De acordo com informações do Portal da Transparência da Câmara, Bia Kicis foi a primeira a contratar os serviços da Inclutech, em 20 de março, tendo usado R$ 6,41 mil. Depois, no dia 30 daquele mês, General Girão liberou R$ 7,4 mil para a agência. O deputado ainda destinou o valor à Inclutech mais duas vezes, em 17 de abril e 15 de maio. Por sua vez, Aline Sleutjes pagou R$ 10 mil em dinheiro público para a empresa, em 7 de abril. Já Guiga Peixoto fez três repasses de R$ 6,5 mil, em 1º de abril, 29 de abril e 1º de junho.

“Negócio lucrativo”

O inquérito da PGR ainda indicou que aliados de Bolsonaro podem ter lucrado mais de R$ 100 mil com a divulgação de atos antidemocráticos. Veículos da imprensa que tiveram acesso à peça, como CNN Brasil e Estado de S. Paulo, destacaram que dois canais pró-governo no YouTube — Folha Política e Foco do Brasil — podem ter embolsado até R$ 157 mil com transmissões dos discursos de Bolsonaro em manifestações recentes. A Folha Política, especificamente, faturou entre US$ 6 mil e US$ 11 mil com a live do presidente no ato de 3 de maio.

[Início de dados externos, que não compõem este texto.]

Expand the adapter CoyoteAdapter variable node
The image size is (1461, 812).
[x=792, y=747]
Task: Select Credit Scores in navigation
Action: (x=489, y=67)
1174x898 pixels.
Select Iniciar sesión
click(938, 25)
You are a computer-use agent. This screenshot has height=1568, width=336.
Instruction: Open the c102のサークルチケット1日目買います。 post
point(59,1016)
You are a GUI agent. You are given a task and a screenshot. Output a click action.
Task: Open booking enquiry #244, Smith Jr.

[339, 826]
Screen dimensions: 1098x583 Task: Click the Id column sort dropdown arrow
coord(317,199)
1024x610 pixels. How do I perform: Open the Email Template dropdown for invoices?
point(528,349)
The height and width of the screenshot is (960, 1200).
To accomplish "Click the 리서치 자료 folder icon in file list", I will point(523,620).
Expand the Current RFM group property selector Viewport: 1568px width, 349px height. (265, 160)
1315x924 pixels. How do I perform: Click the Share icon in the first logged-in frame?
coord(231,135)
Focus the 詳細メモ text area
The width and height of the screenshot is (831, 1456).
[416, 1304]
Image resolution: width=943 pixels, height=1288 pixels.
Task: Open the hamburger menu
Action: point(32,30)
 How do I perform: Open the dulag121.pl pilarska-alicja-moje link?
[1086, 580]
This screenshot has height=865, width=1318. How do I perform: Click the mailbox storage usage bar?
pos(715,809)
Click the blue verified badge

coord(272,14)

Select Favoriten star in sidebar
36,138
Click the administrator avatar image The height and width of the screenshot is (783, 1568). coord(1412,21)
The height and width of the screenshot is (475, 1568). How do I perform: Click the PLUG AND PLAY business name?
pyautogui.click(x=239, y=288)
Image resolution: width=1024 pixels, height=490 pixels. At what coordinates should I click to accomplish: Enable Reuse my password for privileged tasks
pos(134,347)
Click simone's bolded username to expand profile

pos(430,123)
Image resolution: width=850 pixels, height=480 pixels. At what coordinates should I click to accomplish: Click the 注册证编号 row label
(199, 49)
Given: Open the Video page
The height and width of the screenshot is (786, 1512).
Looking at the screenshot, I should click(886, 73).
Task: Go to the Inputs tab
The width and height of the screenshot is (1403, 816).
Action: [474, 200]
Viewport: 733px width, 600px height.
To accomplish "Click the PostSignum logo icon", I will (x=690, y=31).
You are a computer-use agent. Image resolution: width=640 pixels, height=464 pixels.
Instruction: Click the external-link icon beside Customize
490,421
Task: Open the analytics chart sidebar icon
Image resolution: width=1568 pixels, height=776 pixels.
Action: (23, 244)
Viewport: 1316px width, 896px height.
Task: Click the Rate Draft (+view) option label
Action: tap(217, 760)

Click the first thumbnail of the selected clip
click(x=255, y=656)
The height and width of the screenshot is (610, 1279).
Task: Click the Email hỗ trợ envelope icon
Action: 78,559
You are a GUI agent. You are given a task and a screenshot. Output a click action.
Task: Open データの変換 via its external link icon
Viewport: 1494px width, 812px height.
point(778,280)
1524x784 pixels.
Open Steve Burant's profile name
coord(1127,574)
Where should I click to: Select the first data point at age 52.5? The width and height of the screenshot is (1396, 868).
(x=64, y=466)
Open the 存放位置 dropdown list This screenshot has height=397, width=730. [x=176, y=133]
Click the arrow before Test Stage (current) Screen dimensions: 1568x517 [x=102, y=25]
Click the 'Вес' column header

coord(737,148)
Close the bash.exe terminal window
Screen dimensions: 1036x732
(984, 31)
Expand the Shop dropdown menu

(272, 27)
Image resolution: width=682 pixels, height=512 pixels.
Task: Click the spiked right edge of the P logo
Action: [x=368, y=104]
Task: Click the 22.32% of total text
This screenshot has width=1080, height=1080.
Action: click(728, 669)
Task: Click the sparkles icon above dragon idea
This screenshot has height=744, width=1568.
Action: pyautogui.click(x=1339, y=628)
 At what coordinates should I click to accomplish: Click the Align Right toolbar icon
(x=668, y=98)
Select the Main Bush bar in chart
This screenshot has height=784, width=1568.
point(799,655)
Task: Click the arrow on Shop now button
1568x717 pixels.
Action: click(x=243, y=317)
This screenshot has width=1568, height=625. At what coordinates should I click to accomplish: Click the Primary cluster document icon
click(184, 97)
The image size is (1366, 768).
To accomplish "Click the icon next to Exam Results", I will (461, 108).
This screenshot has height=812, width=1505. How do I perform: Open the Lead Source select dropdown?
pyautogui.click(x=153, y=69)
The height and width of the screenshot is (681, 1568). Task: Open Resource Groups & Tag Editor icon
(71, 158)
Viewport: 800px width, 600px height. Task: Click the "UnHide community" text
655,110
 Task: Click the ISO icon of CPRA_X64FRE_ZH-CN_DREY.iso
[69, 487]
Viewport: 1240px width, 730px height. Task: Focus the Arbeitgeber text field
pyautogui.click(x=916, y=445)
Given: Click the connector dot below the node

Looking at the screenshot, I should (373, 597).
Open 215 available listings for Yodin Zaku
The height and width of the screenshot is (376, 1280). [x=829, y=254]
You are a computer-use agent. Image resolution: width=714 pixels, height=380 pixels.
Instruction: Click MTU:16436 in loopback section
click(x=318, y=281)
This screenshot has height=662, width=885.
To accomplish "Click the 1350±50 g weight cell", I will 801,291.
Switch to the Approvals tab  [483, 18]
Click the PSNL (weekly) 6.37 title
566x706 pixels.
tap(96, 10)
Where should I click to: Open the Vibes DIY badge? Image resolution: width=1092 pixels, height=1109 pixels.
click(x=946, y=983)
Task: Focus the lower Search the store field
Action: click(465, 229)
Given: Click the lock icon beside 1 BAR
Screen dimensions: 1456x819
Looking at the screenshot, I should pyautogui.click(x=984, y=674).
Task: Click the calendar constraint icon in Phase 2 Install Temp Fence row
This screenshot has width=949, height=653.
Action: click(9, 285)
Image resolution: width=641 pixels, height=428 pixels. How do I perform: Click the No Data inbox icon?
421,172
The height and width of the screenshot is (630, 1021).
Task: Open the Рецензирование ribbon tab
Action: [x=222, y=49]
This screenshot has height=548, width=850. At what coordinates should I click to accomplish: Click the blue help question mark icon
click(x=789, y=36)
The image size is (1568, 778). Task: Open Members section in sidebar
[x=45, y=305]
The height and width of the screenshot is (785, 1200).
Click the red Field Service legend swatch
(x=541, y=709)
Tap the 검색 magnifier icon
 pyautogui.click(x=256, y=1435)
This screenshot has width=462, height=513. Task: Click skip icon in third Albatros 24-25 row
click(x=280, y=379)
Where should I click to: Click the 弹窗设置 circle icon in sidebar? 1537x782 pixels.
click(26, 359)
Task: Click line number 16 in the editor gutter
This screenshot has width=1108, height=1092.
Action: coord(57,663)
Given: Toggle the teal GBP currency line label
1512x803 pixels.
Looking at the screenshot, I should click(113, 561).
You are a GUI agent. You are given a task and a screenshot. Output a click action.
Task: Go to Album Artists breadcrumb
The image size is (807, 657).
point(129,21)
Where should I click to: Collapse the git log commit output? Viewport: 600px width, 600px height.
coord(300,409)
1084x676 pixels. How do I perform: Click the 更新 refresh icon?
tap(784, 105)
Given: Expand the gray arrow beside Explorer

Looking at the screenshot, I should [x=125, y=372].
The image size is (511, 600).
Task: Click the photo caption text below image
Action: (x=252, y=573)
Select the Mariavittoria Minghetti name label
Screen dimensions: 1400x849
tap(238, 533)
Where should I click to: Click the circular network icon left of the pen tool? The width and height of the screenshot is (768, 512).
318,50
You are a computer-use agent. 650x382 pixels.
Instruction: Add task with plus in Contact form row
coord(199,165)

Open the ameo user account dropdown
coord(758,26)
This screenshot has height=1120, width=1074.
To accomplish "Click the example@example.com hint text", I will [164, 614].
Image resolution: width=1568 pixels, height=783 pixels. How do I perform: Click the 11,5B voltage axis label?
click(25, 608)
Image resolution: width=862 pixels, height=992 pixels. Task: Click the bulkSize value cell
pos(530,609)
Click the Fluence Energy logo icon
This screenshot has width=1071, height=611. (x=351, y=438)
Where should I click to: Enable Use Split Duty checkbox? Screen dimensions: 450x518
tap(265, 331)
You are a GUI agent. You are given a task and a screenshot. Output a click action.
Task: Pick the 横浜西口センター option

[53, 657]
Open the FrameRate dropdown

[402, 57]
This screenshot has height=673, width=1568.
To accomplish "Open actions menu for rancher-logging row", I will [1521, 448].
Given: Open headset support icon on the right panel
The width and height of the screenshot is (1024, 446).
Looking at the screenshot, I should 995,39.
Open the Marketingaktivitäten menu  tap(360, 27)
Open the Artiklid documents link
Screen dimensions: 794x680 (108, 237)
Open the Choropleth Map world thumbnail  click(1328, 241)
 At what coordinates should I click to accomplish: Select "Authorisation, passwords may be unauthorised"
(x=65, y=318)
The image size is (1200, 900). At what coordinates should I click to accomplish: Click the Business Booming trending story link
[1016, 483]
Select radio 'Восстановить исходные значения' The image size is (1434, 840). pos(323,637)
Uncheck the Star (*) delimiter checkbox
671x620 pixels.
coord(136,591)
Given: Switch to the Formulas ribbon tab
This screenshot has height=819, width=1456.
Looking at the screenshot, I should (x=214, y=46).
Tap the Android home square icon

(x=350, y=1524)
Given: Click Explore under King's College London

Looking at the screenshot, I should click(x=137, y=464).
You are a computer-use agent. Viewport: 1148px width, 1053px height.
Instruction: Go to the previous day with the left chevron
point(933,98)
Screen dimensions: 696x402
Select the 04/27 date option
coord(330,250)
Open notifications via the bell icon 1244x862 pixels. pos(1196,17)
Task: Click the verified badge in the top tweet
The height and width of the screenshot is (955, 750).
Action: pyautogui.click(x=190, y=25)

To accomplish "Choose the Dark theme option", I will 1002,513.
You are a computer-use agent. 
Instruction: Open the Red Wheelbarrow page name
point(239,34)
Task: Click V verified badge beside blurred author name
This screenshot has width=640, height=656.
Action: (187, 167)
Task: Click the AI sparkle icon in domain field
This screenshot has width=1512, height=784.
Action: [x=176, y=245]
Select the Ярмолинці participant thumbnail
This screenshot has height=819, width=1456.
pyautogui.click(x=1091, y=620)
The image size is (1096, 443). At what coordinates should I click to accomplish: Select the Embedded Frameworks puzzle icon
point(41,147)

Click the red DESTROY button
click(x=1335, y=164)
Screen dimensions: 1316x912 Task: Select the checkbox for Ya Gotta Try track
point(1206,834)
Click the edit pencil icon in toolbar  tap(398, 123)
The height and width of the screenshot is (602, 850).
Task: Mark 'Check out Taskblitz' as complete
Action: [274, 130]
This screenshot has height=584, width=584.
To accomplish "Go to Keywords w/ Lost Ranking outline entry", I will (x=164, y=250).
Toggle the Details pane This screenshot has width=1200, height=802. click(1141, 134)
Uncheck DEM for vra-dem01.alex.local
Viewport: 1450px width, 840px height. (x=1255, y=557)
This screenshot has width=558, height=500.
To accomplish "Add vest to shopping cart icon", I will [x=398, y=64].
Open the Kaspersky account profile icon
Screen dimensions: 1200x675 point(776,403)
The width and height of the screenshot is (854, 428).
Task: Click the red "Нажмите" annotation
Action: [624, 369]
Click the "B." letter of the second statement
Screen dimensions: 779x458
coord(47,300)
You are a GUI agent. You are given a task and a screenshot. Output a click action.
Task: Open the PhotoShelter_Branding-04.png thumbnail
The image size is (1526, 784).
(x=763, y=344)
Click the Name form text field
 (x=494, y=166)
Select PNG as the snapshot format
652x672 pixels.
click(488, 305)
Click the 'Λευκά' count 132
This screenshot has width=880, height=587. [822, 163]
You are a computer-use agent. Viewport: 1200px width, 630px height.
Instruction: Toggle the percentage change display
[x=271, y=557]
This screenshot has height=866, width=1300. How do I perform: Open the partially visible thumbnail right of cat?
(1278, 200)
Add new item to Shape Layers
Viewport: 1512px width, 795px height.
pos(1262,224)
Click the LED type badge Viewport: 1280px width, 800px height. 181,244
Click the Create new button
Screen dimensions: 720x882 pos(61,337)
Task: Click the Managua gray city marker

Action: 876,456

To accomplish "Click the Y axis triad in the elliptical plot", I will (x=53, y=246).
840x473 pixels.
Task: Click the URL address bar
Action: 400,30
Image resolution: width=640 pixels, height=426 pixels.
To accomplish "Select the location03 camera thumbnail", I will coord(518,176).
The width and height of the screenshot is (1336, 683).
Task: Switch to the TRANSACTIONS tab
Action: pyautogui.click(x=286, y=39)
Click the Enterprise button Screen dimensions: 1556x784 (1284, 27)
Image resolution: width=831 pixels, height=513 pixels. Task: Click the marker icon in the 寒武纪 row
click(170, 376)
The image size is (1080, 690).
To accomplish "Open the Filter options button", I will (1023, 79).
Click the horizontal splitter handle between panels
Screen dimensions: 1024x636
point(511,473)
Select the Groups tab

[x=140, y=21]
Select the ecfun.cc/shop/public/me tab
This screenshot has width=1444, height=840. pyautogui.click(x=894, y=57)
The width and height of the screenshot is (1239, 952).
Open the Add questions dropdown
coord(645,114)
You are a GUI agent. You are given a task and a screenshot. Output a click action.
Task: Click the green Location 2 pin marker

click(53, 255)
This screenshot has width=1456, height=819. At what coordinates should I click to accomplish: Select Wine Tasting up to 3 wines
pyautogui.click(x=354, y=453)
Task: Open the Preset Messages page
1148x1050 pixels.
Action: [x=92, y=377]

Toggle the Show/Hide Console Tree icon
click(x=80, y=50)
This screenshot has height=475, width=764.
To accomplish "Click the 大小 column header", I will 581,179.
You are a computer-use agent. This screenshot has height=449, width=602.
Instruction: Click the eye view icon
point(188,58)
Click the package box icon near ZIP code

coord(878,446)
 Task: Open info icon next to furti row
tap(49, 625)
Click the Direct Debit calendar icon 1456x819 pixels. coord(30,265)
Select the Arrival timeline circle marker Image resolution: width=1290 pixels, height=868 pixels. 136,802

Os quatro deputados do PSL se defenderam das acusações. Bia Kicis respondeu que “ao contrário das ilações feitas nesse inquérito ilegal e abusivo, os gastos são para divulgação de mandato parlamentar, são legais e estão previstos no regimento da Câmara”. “Não houve qualquer manifestação antidemocrática de minha parte. O que há é uma investigação que se reveste de perseguição política contra apoiadores do presidente Jair Bolsonaro”, reclamou.

Guiga Peixoto disse desconhecer o conteúdo da manifestação do vice-procurador-geral da República. “Assim, por ora, não me cabe entrar no mérito da correção ou não da informação de que contratei a Inclutech Tecnologia para divulgar em redes sociais manifestações consideradas antidemocráticas. Com certeza, essa é uma presunção que não resiste às provas sob meu poder e que apresentarei em momento oportuno”, informou.

Aline Sleutjes afirmou que, por parte dela, “em momento algum houve financiamento econômico ou qualquer forma de apoio a atos de cunho antidemocrático, muito menos incitação à prática de violência contra as instituições da República ou seus integrantes”. A assessoria de General Girão informou que o deputado não financiou “nenhuma manifestação, muito menos antidemocrática”.